Team Time

One Issue, Three Sides

Divide into three teams, one to represent each of the following:

  1. Pharmaceutical company executives

  2. People with a catastrophic but treatable illness

  3. People identified as having “unique” DNA

Scenario

Are there some things that can’t be owned? Leukemia patient John Moore would answer yes. After Moore had his cancerous spleen removed at the University of California–Los Angeles, the university kept the spleen and was eventually granted a patent for DNA removed from the organ. The value of the DNA was estimated to be more than $1 billion. When Moore demanded his cells from his spleen be returned, the California Supreme Court ruled against him, saying that he had no right to his own cells after they had been removed from his body. Pharmaceutical researchers, like those at the University of California, often hope to later license the DNA patterns or sell them to other companies so they may use them to develop drugs or tests for the presence of disease.

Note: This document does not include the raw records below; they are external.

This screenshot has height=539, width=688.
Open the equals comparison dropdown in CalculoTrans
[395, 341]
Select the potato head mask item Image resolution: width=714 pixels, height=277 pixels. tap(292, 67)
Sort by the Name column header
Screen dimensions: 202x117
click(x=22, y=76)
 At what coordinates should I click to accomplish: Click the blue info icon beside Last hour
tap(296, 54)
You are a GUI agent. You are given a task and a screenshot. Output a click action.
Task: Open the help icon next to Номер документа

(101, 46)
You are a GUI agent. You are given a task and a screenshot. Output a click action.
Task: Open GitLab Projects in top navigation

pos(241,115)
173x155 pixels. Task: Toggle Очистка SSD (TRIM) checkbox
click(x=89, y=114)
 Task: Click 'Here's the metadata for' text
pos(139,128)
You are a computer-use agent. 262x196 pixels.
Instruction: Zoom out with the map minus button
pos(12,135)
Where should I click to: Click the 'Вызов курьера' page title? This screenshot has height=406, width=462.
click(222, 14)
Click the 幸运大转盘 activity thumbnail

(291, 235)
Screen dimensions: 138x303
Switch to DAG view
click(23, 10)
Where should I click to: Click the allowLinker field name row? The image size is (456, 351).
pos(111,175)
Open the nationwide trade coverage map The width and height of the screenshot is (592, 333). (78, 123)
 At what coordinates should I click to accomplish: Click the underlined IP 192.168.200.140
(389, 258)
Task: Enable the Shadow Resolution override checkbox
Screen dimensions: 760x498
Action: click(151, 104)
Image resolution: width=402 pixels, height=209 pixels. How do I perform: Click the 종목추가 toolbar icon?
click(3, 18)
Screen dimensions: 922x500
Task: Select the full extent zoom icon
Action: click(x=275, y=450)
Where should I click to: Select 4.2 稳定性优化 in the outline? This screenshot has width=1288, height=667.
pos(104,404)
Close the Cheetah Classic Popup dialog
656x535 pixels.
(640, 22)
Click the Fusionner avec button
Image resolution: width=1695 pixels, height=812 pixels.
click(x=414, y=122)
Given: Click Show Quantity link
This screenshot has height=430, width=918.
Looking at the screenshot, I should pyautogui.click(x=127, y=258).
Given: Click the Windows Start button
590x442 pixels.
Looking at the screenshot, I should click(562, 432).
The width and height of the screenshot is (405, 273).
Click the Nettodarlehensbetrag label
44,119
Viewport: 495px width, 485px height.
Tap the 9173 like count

Does a person or a group of people who have a specific, perhaps unique gene have ownership of that genetic information? Do they deserve payment? Do they have a right to a voice in the use of their genetic material? Or are their interests trumped by the value of such discoveries to the greater good?

Process

  1. Step 1. Record your ideas and opinions about the issue presented in this scenario. Be sure to consider the issue from your assigned perspective.

  2. Step 2. Meet as a team and review the issue from multiple perspectives. Discuss together what one best policy could be developed to address the concerns of all three groups.